В Беларуси водород может рассматриваться, прежде всего, в контексте связывания электрической энергии, получаемой на БелАЭС. Например, возникает проблема избыточного производства электроэнергии: ночью, допустим, потребителя нет, но станция работает в базовом режиме — образуются излишки электрической энергии, хранить которые не представляется возможным. Одна из идей, которая усиленно муссируется, — построить рядом с БелАЭС электролизный завод. Тогда мы сможем производить водород и кислород путем электролиза воды, а затем этот водород использовать для питания топливных элементов или продавать. Это могло бы заменить большое количество природного газа. Но реалии таковы: для получения 1 кубометра водорода методом пиролиза метана требуется 0,7—3,3 кВт*ч, а электролиза — 4,5—8 кВт*ч, то есть почти в три раза больше. Или для получения одной тонны водородного топлива необходимо затратить 1,2 тонны условного топлива. А при сжигании этого водорода со 100-процентной эффективностью перевода в электрическую энергию можно получить только 3,6 кВт*ч. То есть уже сразу идут потери.

Кроме того, водород — весьма специфический газ. Он прекрасен с точки зрения теплотворной способности на одну молекулу. Но поскольку молекула очень легкая, то плотность энергии получается низкой. Если вы возьмете баллон обычного метана, то при одинаковом давлении в таком баллоне хранится значительно большее количество энергии, чем в таком же объеме водорода. А мы платим, по сути, за энергию, а не за газ. Поэтому водородные технологии предполагают хранение, если в газовой фазе, при давлениях более 700—800 атмосфер. Представляете — газ надо получить, потом его сжать до этого давления, потом его надо распустить до атмосферного давления, если вы хотите его сжигать или использовать для других целей. В итоге дополнительные затраты на сжатие и на декомпрессию приводят к еще большим потерям. Если сравнивать все это с природным газом, то общее количество издержек с экономической точки зрения таково, что водородная технология в целом не является эффективной. Кроме всего прочего мы знаем, как доставлять природный газ: трубопроводная система развита по всей стране. С водородом так не получится. Мало того, что его надо компримировать, требуется еще и транспортировка — а это уже большие сложности. Либо водород можно хранить в сжиженном виде. Но тут вступают в силу криогенные технологии, а температура сжижения водорода очень низкая — около минус 260 градусов Кельвина. Таким образом сжижать водород, а потом вернуть его в обычное состояние — эти переделы весьма затратны.

— А если основным потребителем считать автомобильный транспорт?

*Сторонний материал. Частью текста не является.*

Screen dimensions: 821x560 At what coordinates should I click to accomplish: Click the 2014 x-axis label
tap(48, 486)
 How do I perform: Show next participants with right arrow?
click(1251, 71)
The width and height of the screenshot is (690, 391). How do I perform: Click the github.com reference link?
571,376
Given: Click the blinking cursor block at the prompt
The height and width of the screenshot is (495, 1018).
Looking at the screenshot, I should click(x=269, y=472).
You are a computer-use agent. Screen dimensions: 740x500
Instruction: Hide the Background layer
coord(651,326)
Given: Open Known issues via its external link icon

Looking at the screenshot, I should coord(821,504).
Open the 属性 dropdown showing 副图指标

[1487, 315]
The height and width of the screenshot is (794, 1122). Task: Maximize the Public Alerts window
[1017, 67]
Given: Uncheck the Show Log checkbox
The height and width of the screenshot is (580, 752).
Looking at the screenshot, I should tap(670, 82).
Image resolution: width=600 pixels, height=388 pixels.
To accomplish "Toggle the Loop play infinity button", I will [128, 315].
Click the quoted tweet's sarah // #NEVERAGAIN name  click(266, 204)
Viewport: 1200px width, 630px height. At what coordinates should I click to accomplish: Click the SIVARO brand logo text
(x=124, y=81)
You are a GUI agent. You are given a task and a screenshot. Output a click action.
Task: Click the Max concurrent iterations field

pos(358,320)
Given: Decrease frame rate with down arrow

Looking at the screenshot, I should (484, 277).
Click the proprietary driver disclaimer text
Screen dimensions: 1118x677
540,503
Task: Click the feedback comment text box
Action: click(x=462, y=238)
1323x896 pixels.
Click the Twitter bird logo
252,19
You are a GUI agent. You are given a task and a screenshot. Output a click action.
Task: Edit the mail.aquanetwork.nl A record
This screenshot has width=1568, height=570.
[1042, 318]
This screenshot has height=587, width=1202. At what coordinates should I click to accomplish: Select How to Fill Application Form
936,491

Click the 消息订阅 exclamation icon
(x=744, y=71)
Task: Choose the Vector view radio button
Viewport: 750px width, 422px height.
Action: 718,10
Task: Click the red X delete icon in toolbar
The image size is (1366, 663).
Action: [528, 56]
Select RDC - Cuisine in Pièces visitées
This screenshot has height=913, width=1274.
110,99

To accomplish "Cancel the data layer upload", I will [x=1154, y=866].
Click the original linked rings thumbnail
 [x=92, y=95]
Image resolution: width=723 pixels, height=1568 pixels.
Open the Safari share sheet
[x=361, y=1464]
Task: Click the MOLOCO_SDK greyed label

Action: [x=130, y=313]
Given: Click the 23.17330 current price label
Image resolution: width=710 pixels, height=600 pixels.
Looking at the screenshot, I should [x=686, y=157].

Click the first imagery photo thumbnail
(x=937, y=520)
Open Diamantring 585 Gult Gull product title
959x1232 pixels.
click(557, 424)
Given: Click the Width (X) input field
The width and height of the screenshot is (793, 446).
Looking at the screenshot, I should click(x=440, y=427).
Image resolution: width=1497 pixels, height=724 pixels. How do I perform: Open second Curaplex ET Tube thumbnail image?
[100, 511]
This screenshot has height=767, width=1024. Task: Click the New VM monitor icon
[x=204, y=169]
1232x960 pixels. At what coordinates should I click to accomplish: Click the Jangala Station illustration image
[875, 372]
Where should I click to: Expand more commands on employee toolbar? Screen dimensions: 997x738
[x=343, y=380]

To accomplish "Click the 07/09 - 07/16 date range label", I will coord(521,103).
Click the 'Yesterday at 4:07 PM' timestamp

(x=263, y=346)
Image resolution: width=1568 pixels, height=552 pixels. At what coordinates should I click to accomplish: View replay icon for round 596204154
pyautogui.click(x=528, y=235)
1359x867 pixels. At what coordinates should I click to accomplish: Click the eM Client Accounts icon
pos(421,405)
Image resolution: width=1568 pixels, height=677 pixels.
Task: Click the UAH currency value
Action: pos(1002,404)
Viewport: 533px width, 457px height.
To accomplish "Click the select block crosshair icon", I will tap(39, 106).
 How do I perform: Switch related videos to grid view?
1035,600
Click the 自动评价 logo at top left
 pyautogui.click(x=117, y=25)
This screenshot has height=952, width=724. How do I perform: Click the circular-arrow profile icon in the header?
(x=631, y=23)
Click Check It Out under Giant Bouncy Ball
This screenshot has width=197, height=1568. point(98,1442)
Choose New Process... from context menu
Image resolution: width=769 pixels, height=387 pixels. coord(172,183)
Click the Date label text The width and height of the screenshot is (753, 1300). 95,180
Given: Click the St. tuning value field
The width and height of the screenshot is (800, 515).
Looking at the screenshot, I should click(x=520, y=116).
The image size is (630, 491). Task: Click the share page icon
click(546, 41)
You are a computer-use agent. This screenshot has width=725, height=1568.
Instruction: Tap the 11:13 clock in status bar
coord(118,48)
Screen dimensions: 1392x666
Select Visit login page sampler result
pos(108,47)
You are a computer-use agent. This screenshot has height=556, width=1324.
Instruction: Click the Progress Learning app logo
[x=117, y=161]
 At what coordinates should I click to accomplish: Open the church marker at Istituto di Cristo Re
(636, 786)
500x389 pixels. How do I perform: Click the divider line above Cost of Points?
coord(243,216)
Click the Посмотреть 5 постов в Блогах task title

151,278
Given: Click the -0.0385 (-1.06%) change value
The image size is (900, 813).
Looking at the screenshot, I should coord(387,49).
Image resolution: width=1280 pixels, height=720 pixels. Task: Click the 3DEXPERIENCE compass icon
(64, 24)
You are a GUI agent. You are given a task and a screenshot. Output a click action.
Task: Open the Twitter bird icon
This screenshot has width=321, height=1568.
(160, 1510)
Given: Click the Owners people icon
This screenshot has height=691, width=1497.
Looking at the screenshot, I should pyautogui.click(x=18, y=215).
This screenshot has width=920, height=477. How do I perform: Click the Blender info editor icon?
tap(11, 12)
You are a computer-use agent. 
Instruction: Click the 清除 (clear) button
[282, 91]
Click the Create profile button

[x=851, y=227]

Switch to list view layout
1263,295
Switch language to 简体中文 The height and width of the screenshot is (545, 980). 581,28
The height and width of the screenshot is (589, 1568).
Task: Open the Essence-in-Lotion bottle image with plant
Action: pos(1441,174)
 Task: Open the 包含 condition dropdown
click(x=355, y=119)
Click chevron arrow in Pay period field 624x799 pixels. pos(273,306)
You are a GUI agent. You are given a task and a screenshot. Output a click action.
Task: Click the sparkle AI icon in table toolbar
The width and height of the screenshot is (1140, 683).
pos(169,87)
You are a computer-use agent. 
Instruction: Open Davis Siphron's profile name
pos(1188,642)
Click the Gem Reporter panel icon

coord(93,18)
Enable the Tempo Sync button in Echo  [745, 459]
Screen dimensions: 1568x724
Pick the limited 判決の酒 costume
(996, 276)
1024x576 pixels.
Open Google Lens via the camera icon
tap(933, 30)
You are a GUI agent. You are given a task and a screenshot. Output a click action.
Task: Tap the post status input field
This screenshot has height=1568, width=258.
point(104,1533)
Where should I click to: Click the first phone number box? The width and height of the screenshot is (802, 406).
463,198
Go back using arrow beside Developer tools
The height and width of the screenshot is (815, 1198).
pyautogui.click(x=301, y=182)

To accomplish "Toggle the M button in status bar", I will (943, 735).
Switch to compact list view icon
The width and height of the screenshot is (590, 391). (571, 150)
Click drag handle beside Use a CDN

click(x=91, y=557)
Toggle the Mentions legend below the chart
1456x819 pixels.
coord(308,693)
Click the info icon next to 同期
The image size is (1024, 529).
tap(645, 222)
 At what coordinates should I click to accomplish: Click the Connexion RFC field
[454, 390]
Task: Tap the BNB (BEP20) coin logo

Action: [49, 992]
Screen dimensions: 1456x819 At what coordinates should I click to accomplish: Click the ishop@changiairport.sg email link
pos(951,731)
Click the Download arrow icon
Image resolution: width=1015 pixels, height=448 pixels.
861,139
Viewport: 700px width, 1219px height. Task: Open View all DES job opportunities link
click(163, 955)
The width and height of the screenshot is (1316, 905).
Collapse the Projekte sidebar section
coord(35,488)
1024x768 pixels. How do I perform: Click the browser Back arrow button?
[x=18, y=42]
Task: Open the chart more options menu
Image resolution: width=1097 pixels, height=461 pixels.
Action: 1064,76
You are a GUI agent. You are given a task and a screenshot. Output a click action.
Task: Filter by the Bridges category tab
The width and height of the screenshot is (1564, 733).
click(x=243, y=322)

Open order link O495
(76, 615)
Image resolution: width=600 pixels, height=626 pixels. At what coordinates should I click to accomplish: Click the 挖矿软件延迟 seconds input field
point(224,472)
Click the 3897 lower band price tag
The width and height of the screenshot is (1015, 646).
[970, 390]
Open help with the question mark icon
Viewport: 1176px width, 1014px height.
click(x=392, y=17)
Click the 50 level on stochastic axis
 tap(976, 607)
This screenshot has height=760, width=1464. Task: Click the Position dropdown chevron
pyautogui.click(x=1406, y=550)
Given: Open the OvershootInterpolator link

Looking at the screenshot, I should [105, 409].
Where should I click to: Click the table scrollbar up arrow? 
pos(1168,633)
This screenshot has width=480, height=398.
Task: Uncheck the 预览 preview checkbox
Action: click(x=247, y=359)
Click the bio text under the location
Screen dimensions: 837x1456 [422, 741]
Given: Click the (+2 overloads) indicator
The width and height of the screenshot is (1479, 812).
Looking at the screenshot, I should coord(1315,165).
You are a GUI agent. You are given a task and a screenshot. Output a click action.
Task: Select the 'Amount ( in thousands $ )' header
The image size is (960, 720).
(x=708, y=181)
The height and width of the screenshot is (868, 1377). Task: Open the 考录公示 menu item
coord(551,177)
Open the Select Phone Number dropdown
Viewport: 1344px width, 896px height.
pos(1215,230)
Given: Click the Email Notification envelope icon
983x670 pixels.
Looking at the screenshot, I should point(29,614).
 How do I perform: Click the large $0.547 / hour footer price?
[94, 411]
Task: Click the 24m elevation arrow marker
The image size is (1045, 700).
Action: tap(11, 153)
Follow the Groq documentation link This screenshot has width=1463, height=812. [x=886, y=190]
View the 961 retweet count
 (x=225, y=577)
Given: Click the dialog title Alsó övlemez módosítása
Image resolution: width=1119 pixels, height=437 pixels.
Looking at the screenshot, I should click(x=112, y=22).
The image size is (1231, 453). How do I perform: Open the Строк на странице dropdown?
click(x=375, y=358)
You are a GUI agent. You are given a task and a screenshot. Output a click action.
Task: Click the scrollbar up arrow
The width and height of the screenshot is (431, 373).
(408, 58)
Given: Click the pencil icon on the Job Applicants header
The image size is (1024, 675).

— Делать автомобили на водороде можно. Например, в лаборатории ИТМО есть двигатель от «Хонды», который работает на водороде еще с 2003 года. Но при запуске проекта за пределами лаборатории встает вопрос: где и как автомобилисты будут заправляться водородом? Надо перестраивать инфраструктуру, создавать систему доставки водорода по всей Беларуси. Это достаточно дорогостоящие мероприятия. Даже не все западные страны могут себе такое позволить.

Кроме того, ранее предполагалось, что в автомобиле водород можно использовать в топливных элементах — это электрохимические источники тока, в которых водород вступает в реакцию с кислородом, поступающим из воздуха, на специальных мембранах. Таким образом производится электроэнергия. КПД этих элементов около 60%. И если посчитать все КПД преобразования, то по факту КПД целой системы будет ниже, чем КПД двигателя внутреннего сгорания. 

цитата

Тем не менее, я считаю, что у нас в стране необходимо делать проекты по водородной тематике с акцентом прежде всего на экологическую составляющую. Это отлично подходит для городского автотранспорта. Мы, например, можем участвовать в создании соответствующей технологии. Но этого мало. Потом надо наладить производство, продавать, выводить на рынок. Нужны приборы, измерения, сопутствующее оборудование. Все это требует гигантской структуры, специально обученных людей, серьезных финансовых затрат. 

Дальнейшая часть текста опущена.